By Danny Staple. Posted

Make a robot that sees with computer vision and take your first steps in OpenCV using a moving robot. Learn to add navigation to a low-cost Raspberry Pi-powered robot with The MagPi's step by step guide.

If you completed the steps in the last low cost robot-building article, you'll have added a camera to your Raspberry Pi-powered lunchbox robot. This enabled your robot to take photos and provided a robot’s-eye view of the world. Now a robot builder gets to take this much further and make the robot use this camera to make decisions about the world.

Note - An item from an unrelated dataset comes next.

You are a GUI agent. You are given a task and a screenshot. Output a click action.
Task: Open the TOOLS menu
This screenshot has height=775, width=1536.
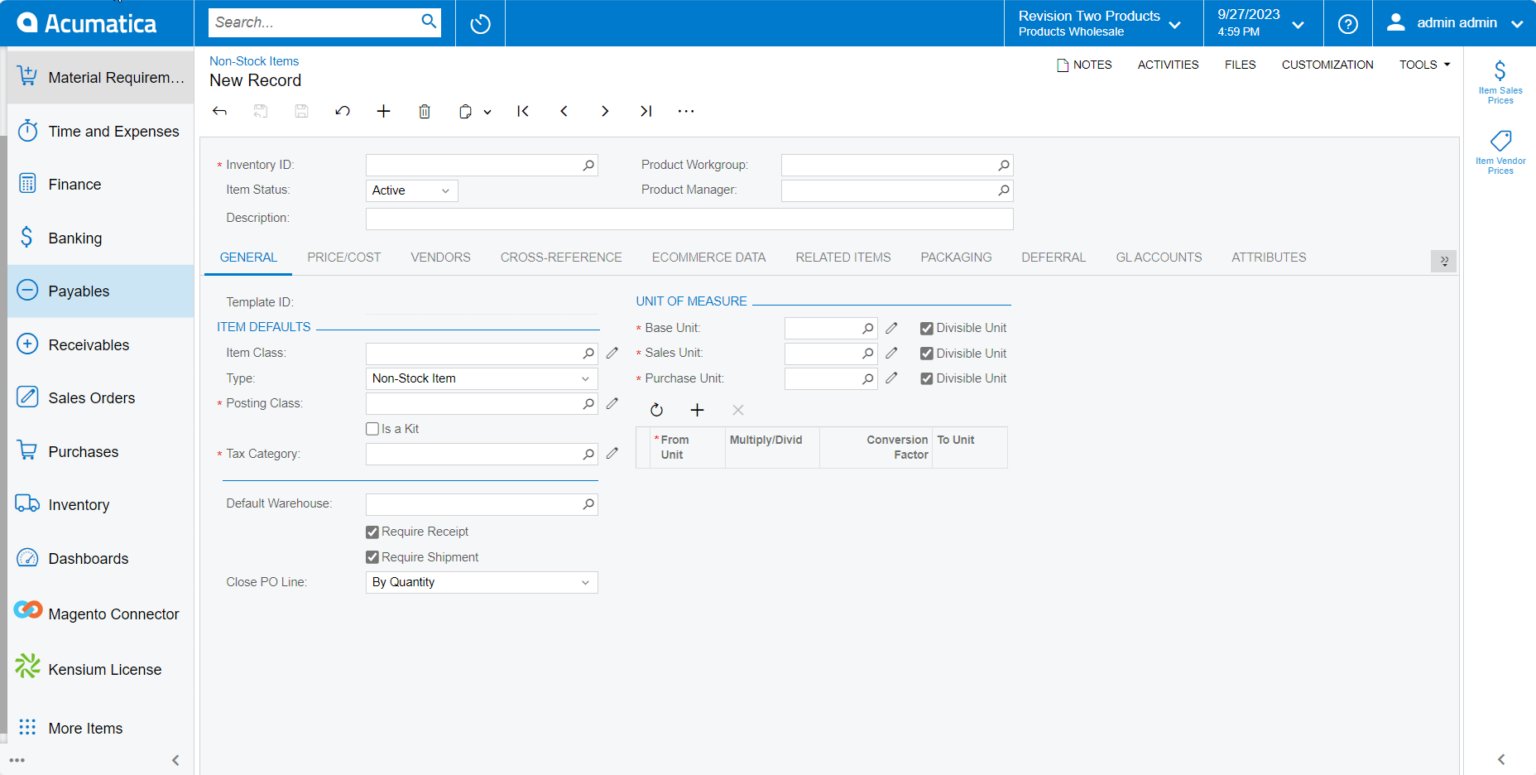click(1423, 64)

In this tutorial we'll look at how to make an environment for testing computer vision. It demonstrates using OpenCV to condition images, to remove noise and simplify them. You'll learn how to extract data, check the content of an image and how to make a robot turn.

For instructions on how to build your lunchbox robot click here.

Lunchbox robot in our colour-controlled test area. The robot's camera sees which colour wall is in front of it. The robot uses this information to choose which way to turn

You'll need

1. A test course

For trying out behaviours, robot builders make test courses. The goal is to create an environment with only the specific features to try out the robot. Find a floor area in a neutral colour, ideally somewhere white or grey without patterns or colour.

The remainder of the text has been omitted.